Warm Data/Hot Data and Cold Data


#1

Hello…

How does MapD categorize the data as Hot/Warm/cold ? Do we have to train the database by running multiple queries or something we can set-up when we create the tables etc.

Basically I can categorize the data before hand and decide where it should get processed CPU RAM or GPU RAM. But does it need to part of the Database architecture as in while creating the tables ? or its has some AI based on which database decides ?

This may be vague questions… But would like to understand how to set-up this data (Hot/Warm/Cold) in MapD. Any help would be appreciated.

Thanks,


#2

Nope it basically work this way

when you execute a query, the data needed for processing (filtering, sum, group by) is read from disk, placed on system ram, then into GPU Ram and processed, then for the final projection the data is reed on system memory, and you will get the result of your query.

when you launch another one the additional data is reed from disk; if there is enough system/gpu memory the additional data will be appended on memory pool, if there isn’t, the pools will be freed to accomodate the new data.

so it’s an automated cache mechanism and you havent to do anything, but the data you have on gpu is always on system ram


#3

Thanks. However, do we take the data transfer time between GPU and CPU in this case? I agree the GPU is meant to speedup but how about the transfer between CPU and GPU.

Also, as I read (through other blogs), hardware needed is the best to be able to use GPU power. Can the commodity hardware be able to handle etc.

Just thinking in-lines of hardware if we can plan out well.


#4

Hi,

There is a cost of moving the data from disk to CPU and then CPU to GPU. There is a cost to all data movement, hopefully this is something we all understand. The speed between CPU and GPU on a GPU server is generally many times faster than the speed from disk to CPU, A Fast Disk subsystem might have 1-1.5GB/s where CPU to GPU pci-e bandwidth for a single modern card is 4GB/s+ (a modern dual intel cpu server with 8 GPU can have 80 lanes of PCI-e 3 which has theoretically 80GB/s bandwidth, the new AMD motherboards and CPU we are talking about 128 lanes of PCI-e 3) so it is not as much of a bottleneck as it seems initially.
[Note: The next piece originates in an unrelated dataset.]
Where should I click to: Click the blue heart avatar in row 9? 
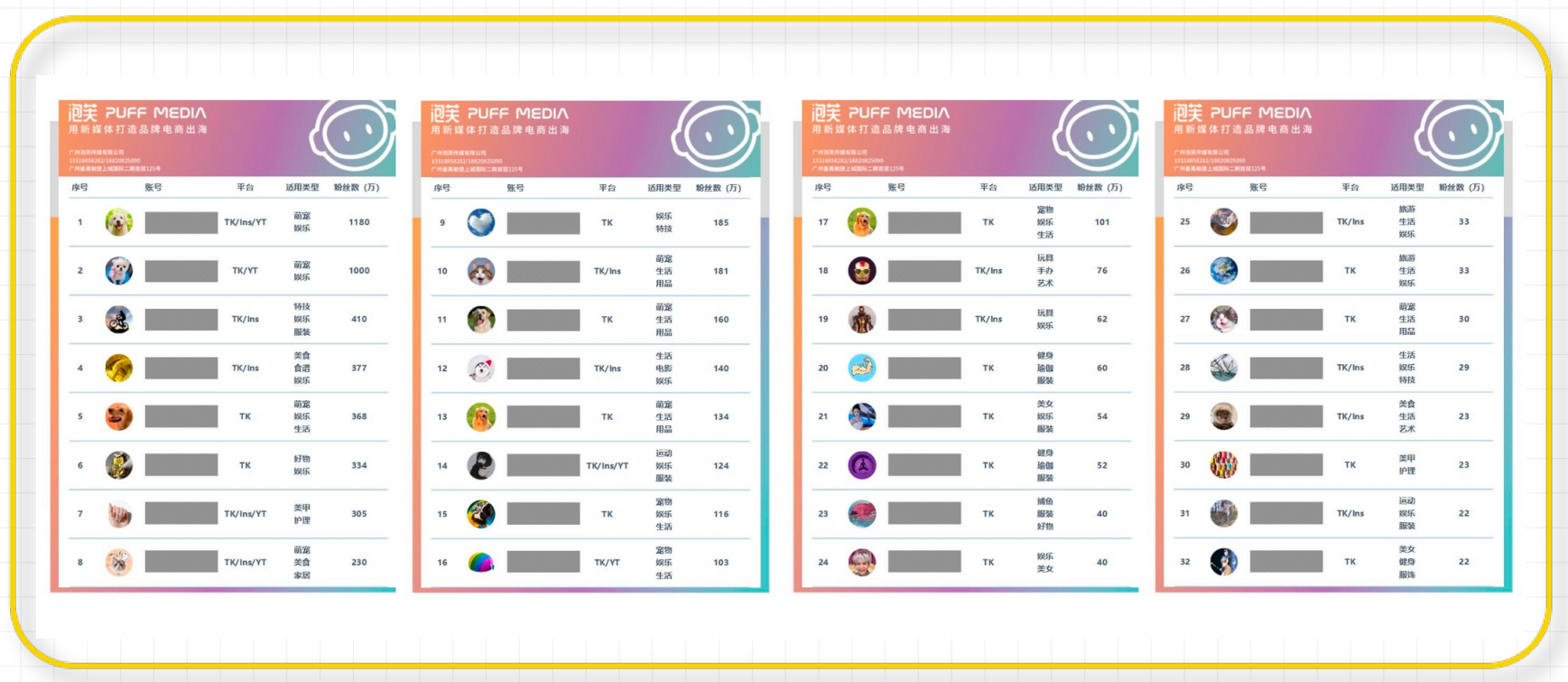pos(481,222)
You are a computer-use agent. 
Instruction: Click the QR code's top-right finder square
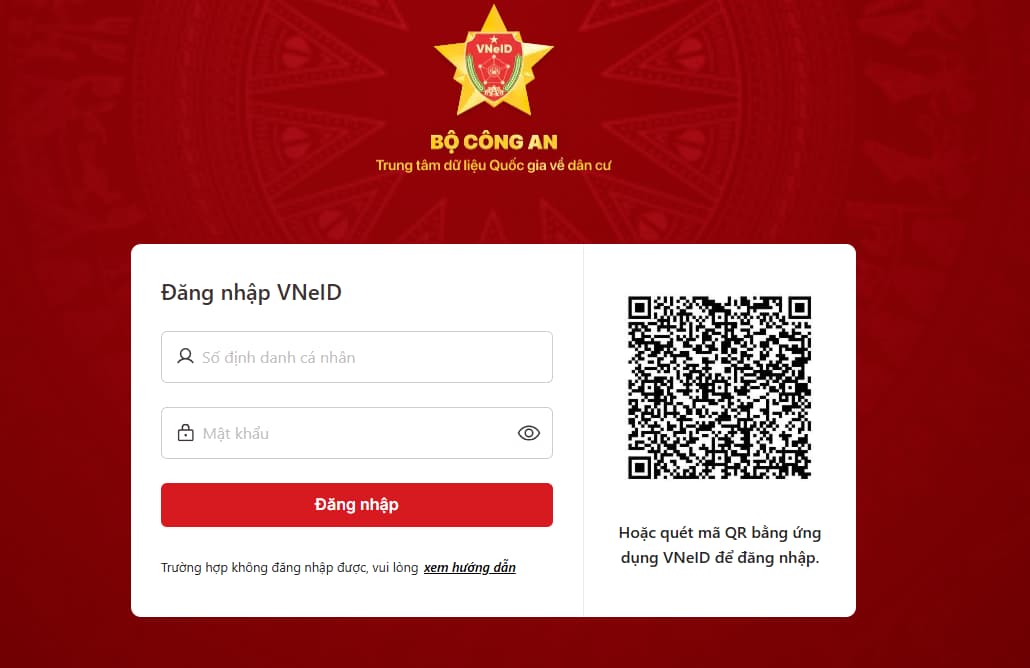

MapD as a GPU in memory database tries to absolutely minimize the movement of data from any of our cache layers whenever possible, if data changes in the system we try to only move the subset of data that has been added, rather than reloading entire tables or columns.

On the hardware front we have some details here That hopefully can help you decide wha might be appropriate for the size of your problem.

regards


#5

did some benchs on a gaming desktop (super commodity hardware…sub 1500€ total costs)

peak bandwidth of pci-ex bus 15GB/sec and mid sized star schema, 1 fact table of 455M and three dimensions

with a query like that

select dim1_desc,dim2_desc,count(*),sum(fact_measure1),avg(fact_measure1),stddev(fact_measure1),stddev(fact_measure2),avg(fact_measure1) from fact join dim1 join dim2 join dim3 group by 2,1 order by 2,1

the memory needed for joining and rest of operation is
filed bytes total size
join/group by filed 1 1 434,51
join/group by field 2 4 1738,04
join field 3 1 434,51
calc field 1 4 1738,04
calc field 2 4 1738,04

total 6083,13 MB

using GPU
GPU accelerated - time with data only in system memory and gpu cache un-initialized 1780ms
GPU accelerated - time with data only in system memory and gpu cache initialized 1580ms
GPU accelerated - time with data in gpu memory 590ms
CPU only (4 cores) - 2920ms

so the transfer time took more or less a second with a transfer rate of 6GB/sec (i guess there is software overhead from the driver and mapd caching mechanism)

as you can see on a sub 1500€ hardware the performance is consistent and the caching mechanisms isnt so taxing, but with better hardware with more pci-ex lanes it’s going to be even better


#6

This is awesome!! Thanks @aznable a lot !!

I did look at some other bench markings done over all and seems consistent on what you have. This will really help in building my case studies.